Required work
In the material below, transcribe every line from the first through the line holding "abril 2011 (595, 1231)", exactly, and stop after that line.

Listed entries
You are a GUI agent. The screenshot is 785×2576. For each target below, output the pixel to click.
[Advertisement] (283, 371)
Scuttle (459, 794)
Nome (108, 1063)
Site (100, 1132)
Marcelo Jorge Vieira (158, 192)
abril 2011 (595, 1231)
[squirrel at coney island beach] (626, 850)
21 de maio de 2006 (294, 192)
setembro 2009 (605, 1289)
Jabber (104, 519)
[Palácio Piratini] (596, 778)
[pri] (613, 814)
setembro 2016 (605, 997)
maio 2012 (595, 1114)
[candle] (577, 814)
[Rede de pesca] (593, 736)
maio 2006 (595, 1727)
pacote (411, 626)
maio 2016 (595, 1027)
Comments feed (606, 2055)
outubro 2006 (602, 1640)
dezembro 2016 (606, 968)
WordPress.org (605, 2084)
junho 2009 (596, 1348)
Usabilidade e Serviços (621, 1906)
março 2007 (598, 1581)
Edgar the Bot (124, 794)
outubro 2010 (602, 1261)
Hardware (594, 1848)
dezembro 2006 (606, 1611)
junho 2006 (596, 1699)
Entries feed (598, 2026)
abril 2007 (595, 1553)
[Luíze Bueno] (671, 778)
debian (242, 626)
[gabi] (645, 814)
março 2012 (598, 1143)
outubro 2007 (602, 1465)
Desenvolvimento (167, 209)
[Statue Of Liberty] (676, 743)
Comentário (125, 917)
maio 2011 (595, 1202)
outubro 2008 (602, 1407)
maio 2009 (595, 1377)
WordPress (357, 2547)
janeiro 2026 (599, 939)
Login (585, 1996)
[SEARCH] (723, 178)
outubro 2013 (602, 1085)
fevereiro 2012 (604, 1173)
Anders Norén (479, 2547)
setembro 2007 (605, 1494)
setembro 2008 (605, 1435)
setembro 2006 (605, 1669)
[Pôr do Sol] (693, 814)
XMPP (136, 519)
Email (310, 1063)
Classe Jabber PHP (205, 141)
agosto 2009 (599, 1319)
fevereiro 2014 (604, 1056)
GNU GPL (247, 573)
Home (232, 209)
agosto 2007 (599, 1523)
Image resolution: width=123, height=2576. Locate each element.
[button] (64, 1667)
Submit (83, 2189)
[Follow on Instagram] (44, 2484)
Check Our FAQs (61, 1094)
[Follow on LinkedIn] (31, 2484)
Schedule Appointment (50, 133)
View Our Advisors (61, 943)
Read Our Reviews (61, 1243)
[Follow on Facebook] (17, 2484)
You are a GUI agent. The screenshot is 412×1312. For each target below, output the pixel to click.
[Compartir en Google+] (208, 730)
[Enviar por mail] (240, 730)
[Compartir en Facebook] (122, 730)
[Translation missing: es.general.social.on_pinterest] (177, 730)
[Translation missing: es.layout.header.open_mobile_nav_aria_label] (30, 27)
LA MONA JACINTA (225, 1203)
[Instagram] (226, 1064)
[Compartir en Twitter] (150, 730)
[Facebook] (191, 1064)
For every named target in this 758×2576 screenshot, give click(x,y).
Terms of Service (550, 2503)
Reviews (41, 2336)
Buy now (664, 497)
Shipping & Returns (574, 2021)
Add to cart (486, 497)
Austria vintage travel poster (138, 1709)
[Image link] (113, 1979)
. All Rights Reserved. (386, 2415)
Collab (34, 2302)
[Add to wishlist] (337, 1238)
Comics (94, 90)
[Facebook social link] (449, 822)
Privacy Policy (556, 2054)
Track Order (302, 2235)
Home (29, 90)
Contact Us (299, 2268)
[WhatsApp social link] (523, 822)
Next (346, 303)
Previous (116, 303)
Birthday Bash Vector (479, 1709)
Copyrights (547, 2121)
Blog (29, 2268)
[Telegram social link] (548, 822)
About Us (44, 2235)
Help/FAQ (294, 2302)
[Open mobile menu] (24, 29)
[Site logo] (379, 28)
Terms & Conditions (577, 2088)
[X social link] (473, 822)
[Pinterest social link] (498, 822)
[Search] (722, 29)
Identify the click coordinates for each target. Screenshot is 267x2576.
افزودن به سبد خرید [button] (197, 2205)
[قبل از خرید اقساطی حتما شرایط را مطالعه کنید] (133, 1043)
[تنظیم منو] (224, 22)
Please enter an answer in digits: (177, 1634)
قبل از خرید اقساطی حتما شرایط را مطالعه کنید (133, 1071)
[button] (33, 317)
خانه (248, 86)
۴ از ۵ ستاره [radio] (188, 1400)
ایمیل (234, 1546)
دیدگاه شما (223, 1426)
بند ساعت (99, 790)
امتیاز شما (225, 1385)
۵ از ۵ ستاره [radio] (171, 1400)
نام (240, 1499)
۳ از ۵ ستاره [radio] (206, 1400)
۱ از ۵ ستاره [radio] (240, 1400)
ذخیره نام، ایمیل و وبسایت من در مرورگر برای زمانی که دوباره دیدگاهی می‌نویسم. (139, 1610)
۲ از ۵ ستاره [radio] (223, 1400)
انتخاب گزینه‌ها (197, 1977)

The answer
You are a GUI agent. The screenshot is 785×2576. For each target below, output the pixel to click.
[Advertisement] (283, 371)
Scuttle (459, 794)
Nome (108, 1063)
Site (100, 1132)
Marcelo Jorge Vieira (158, 192)
abril 2011 (595, 1231)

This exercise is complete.